If Bitcoin is to survive political, economic, and environmental turmoil, shouldn't we worry about our coins being stored with such potentially fragile recovery plans?
"Wallets (and private keys) are stored using AES-256 encryption."
Are individual users wallets stored with a key derived from the users password? Or, rather, could you act, under coercion say, to transfer my funds without my password? (i.e. in a "bank robbery" situation)
I'd suggest to be secure minus bragging part about it.
I believe "offline wallets" require only the (relatively) short keypair to be stored, which would make this a practical solution.

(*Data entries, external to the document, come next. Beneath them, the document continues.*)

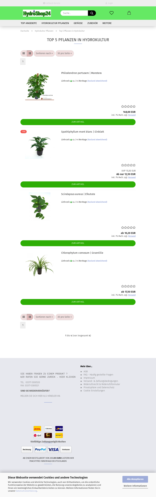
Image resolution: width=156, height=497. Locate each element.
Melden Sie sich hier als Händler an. (40, 396)
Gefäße (78, 23)
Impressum (89, 378)
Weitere (107, 23)
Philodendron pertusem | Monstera (81, 73)
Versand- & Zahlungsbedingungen (101, 381)
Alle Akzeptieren (135, 479)
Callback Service (51, 3)
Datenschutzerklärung (26, 491)
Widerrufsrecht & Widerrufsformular (102, 384)
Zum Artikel (78, 122)
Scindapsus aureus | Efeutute (78, 194)
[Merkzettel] (111, 13)
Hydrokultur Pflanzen (55, 23)
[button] (129, 13)
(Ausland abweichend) (97, 81)
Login (109, 3)
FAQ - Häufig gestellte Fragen (98, 374)
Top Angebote (29, 23)
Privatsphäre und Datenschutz (99, 387)
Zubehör (92, 23)
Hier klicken (67, 376)
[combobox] (44, 53)
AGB (86, 371)
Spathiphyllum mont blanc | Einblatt (82, 131)
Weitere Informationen (135, 486)
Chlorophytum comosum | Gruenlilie (82, 252)
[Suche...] (92, 13)
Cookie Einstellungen (94, 390)
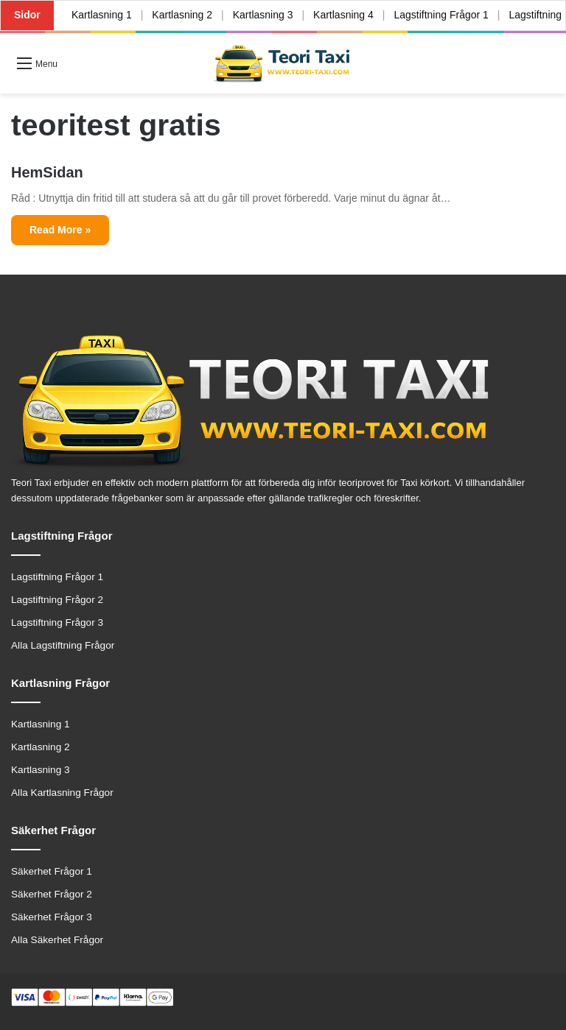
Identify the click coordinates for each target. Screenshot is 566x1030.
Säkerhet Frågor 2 (51, 894)
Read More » (60, 230)
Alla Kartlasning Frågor (62, 792)
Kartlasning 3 (263, 15)
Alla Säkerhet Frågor (57, 939)
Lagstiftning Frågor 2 (57, 599)
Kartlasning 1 (101, 15)
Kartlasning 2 (182, 15)
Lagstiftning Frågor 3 (57, 622)
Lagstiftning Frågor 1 (441, 15)
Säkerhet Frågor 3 (51, 917)
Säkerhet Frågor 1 (51, 871)
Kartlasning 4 (343, 15)
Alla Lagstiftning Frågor (62, 645)
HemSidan (47, 172)
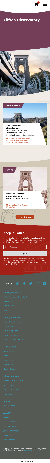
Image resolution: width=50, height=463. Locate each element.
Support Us (7, 417)
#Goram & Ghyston (12, 140)
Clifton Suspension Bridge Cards (15, 297)
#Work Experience (21, 142)
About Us (7, 413)
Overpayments (8, 310)
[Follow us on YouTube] (45, 284)
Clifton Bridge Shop (10, 331)
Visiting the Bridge (11, 317)
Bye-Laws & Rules (9, 422)
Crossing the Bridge (12, 292)
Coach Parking (8, 394)
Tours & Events (25, 217)
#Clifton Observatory (23, 138)
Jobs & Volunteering (10, 431)
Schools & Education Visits (13, 381)
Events (5, 356)
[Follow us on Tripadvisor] (17, 284)
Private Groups (8, 385)
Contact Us (7, 435)
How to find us (8, 326)
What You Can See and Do (13, 340)
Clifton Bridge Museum (12, 322)
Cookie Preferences (10, 439)
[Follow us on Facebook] (24, 284)
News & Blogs (8, 360)
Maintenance (8, 365)
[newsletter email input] (25, 247)
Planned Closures (9, 369)
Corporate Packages (10, 389)
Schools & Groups (11, 376)
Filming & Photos (9, 426)
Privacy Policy (28, 450)
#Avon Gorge (10, 138)
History (6, 401)
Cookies (38, 450)
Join (25, 253)
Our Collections (9, 406)
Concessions (8, 301)
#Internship (24, 140)
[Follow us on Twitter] (30, 284)
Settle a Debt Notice (10, 306)
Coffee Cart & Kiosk (10, 335)
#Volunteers (10, 142)
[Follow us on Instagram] (37, 284)
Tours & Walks (8, 351)
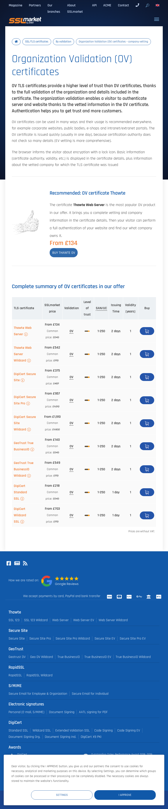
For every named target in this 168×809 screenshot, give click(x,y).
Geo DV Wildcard (41, 657)
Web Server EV (83, 620)
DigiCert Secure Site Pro (25, 400)
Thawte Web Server (23, 331)
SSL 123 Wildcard (36, 620)
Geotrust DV (17, 657)
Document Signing (61, 712)
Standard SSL (18, 730)
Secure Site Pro (40, 638)
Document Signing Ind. (60, 737)
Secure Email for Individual (90, 693)
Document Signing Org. (24, 737)
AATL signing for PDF (93, 712)
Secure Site (17, 638)
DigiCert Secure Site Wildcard (25, 423)
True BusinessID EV (97, 657)
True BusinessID (69, 657)
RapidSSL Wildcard (39, 675)
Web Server (60, 620)
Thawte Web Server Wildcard (23, 354)
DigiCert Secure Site (25, 377)
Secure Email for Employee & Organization (38, 693)
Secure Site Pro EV (133, 638)
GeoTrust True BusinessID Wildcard (23, 469)
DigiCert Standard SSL (20, 492)
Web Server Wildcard (113, 620)
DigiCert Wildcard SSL (20, 515)
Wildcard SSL (42, 730)
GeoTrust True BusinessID (23, 446)
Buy (147, 331)
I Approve (129, 794)
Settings (75, 794)
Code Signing (103, 730)
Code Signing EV (128, 730)
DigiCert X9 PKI (91, 737)
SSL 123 (14, 620)
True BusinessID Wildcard (133, 657)
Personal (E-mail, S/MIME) (26, 712)
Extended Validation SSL (72, 730)
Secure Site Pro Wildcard (73, 638)
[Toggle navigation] (156, 19)
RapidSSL (15, 675)
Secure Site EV (104, 638)
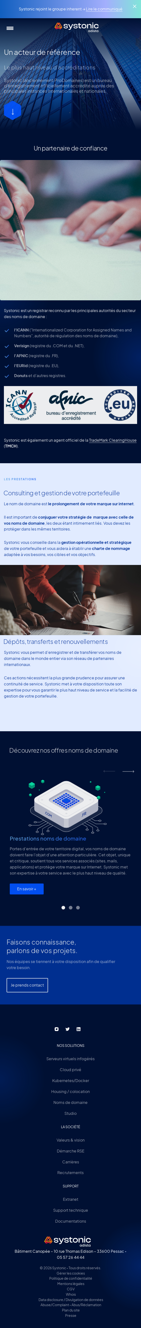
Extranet (70, 1199)
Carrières (70, 1161)
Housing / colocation (70, 1091)
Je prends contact (27, 997)
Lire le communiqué (104, 8)
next (128, 775)
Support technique (70, 1210)
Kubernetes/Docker (70, 1080)
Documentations (70, 1221)
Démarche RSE (70, 1150)
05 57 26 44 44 (70, 1257)
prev (109, 775)
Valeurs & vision (71, 1140)
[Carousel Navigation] (118, 775)
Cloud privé (70, 1069)
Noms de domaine (70, 1102)
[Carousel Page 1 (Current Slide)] (63, 911)
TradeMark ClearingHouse (113, 443)
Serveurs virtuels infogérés (70, 1058)
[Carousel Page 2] (70, 911)
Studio (70, 1113)
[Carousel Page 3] (78, 911)
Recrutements (70, 1172)
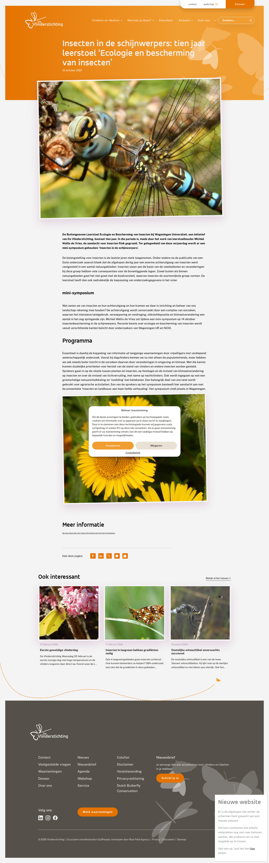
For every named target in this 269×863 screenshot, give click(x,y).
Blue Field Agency (139, 839)
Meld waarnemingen (98, 812)
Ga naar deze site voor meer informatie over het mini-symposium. (88, 533)
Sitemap (181, 839)
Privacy (156, 839)
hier (252, 848)
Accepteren (113, 445)
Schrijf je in (170, 778)
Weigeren (156, 445)
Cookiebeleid (133, 452)
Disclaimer (168, 839)
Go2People (104, 839)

If they're using much fewer wallets, or are confident that the paper would be last-ditch restore only, they could print (semi-)human-readable data in an OCR optimised font, to give them some chance of recovering from otherwise corrupted media. I'd put more trust in the automated bitmapping with sufficient redundancy & forward-error correction, but wouldn't discount extra semi-manual methods for any high-value wallets.
Sounds like what happens in Rails 4
Definitely going to add it to my list of inspirations when designing.
Having the text all across the page did not make the information very accessible to me.
And going from the huge light-blue banner to the gray and white was actually rather jarring. It took me a minute to decide I had to scroll down to the text rather than clicking a "next" button or something.
And icons looked nice but like most icons were more eye-pleasing than actually communicative.
I'm surprised some people find it beautiful but I'll file it under "once interface design made computers (barely) usable, designers decided they had to make them unusable again (but now beautiful)". It's the world of "satisficing".
I don't know if I've been elated by a website lately but I'm a bit doubtful I'd even want to be. Mostly I want the useful information to go down easy without excess eye-strain and only then do I notice beauty (and naturally I prefer the understated version of beauty).
Wikipedia and hn are two of many examples of sites that are easy to read (though the text on hn is rather small, it's right for it's purpose since it makes threading easy).
I do have wall paper of great art if want to be inspired or elated but mostly I chose "real life" activities for my elation.